> [TASK STATEMENT]:
Copy out each line of the listing below in which the string "accomplish" occurs.
=======
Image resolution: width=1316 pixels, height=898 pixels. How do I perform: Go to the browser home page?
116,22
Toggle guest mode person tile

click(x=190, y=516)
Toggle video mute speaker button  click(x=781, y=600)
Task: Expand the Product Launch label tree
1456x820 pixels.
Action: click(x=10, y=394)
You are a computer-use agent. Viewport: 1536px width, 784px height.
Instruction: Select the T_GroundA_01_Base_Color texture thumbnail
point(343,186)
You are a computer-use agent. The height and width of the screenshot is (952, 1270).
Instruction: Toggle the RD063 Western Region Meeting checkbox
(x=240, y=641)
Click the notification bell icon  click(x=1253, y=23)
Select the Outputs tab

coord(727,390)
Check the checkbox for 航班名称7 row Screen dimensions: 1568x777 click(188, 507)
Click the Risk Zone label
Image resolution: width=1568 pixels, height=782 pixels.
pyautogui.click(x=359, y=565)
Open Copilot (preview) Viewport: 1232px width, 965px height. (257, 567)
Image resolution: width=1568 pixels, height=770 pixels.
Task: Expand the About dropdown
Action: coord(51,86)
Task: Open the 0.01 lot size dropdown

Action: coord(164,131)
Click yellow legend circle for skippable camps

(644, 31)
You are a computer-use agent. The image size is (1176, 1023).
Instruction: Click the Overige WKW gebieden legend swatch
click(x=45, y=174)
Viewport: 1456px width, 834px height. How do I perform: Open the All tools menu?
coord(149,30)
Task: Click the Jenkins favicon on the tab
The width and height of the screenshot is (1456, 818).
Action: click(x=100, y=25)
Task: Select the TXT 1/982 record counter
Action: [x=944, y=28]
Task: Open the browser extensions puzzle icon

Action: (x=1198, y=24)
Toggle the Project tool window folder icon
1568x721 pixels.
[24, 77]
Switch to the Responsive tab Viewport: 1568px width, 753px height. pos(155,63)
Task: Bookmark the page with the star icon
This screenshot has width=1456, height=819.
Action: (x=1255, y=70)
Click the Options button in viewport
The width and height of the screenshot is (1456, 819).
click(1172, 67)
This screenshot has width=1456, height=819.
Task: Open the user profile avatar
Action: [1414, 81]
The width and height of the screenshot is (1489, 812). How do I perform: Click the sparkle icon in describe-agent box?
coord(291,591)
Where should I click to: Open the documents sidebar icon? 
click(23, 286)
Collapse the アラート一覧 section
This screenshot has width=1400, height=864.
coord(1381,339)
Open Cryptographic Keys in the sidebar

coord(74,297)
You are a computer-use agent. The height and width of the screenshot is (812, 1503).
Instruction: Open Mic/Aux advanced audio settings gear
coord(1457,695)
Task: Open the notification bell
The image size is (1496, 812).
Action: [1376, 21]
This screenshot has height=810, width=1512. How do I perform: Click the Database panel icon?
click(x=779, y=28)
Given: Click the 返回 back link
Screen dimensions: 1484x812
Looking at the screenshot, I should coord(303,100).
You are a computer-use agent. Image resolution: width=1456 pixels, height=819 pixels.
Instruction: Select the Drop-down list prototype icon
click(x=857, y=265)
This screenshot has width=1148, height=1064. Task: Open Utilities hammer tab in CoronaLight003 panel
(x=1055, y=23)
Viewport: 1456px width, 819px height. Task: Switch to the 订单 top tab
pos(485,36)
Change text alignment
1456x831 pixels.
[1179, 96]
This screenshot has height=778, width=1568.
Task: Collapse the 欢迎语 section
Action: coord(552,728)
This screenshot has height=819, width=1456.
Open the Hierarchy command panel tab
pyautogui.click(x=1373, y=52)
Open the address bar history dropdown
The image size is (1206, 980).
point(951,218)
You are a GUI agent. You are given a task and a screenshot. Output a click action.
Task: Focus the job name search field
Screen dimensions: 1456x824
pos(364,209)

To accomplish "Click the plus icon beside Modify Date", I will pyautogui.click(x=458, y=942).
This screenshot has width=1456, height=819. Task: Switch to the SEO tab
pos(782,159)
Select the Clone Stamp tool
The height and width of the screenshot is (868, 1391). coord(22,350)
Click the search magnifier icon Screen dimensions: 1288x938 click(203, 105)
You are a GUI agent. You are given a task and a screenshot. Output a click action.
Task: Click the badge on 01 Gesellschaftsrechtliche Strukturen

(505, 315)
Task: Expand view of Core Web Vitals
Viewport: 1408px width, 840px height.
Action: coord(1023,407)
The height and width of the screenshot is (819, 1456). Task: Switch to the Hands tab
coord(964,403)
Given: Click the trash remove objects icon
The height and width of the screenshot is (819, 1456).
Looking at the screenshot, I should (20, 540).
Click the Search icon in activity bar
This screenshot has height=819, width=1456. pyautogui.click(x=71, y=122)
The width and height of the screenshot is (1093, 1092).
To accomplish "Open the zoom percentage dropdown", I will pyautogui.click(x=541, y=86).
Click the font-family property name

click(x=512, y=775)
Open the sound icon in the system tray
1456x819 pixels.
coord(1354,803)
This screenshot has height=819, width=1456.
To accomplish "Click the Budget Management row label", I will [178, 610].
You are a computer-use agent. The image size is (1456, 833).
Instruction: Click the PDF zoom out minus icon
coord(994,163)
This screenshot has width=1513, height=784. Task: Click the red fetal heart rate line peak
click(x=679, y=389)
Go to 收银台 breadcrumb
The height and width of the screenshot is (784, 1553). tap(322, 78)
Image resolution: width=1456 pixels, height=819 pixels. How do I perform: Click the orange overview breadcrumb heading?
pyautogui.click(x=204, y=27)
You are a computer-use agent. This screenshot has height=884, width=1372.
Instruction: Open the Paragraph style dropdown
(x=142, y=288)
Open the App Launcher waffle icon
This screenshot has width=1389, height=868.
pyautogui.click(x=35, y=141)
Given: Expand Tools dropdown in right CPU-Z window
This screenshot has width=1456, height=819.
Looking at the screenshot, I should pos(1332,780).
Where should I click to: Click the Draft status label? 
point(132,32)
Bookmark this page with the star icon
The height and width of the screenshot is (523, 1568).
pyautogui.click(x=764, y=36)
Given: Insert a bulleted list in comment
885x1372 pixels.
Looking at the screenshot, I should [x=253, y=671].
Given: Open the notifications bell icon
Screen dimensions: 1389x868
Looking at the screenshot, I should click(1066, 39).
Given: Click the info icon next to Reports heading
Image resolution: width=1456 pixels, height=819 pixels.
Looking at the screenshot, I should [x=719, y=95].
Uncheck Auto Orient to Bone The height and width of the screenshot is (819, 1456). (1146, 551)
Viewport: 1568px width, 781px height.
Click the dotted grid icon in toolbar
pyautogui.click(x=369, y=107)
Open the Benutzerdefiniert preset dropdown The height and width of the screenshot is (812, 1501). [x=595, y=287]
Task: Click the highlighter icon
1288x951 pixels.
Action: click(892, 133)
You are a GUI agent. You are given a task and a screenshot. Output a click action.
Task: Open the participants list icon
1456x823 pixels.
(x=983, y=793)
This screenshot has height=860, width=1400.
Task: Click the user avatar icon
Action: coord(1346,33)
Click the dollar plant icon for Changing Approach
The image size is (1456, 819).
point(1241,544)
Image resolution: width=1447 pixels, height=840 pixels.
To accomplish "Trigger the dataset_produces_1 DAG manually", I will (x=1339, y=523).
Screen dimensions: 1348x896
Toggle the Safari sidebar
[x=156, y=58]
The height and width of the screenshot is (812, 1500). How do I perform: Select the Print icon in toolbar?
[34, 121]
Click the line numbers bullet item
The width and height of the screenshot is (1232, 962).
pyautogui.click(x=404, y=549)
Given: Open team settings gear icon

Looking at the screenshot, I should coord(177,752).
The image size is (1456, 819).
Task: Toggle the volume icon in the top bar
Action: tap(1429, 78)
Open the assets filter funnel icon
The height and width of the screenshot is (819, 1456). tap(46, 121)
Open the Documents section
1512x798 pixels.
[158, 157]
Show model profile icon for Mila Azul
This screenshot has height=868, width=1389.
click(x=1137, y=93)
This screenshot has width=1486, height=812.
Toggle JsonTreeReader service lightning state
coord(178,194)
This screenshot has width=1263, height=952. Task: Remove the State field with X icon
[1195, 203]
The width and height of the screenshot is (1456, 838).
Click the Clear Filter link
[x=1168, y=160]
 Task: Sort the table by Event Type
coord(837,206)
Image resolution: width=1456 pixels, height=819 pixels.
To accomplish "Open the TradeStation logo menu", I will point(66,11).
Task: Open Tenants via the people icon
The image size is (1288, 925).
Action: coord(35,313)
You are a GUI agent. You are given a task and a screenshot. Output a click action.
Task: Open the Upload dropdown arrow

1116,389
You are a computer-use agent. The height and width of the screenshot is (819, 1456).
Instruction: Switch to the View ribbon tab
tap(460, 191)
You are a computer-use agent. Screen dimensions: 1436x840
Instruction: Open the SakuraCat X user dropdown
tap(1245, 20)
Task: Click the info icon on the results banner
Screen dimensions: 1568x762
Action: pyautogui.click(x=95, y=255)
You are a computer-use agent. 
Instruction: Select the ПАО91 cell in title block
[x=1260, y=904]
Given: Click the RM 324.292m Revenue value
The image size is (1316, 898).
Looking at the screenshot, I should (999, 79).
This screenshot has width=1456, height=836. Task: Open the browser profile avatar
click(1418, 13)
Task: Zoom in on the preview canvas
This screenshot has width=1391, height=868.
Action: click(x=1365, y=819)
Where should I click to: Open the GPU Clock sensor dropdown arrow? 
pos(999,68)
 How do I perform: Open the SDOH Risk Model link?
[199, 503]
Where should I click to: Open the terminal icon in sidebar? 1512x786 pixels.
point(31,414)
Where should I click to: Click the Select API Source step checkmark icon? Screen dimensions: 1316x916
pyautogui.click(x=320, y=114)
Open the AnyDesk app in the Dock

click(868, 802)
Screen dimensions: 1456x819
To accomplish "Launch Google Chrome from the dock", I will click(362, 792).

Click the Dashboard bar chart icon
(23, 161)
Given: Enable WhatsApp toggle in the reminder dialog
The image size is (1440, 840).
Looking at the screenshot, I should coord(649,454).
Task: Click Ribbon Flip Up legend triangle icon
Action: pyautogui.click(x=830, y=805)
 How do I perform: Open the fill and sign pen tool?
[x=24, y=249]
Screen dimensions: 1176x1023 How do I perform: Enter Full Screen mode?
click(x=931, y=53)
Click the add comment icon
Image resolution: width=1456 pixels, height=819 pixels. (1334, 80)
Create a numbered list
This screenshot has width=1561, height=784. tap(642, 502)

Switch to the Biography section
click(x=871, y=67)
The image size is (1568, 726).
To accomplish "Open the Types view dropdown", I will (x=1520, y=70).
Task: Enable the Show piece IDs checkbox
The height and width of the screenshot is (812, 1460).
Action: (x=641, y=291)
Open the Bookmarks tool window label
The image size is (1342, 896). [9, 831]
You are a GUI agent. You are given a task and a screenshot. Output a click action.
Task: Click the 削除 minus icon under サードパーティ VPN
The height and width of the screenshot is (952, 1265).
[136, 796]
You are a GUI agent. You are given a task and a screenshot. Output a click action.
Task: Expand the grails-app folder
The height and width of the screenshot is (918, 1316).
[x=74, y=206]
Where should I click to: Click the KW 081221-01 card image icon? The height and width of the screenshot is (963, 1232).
=======
> [RESULT FOR THIS EXERCISE]:
To accomplish "Click the plus icon beside Modify Date", I will pyautogui.click(x=458, y=942).
To accomplish "Open the zoom percentage dropdown", I will pyautogui.click(x=541, y=86).
To accomplish "Click the Budget Management row label", I will [178, 610].
To accomplish "Trigger the dataset_produces_1 DAG manually", I will (x=1339, y=523).
To accomplish "Open the TradeStation logo menu", I will point(66,11).
To accomplish "Launch Google Chrome from the dock", I will click(362, 792).
To accomplish "Open the Types view dropdown", I will (x=1520, y=70).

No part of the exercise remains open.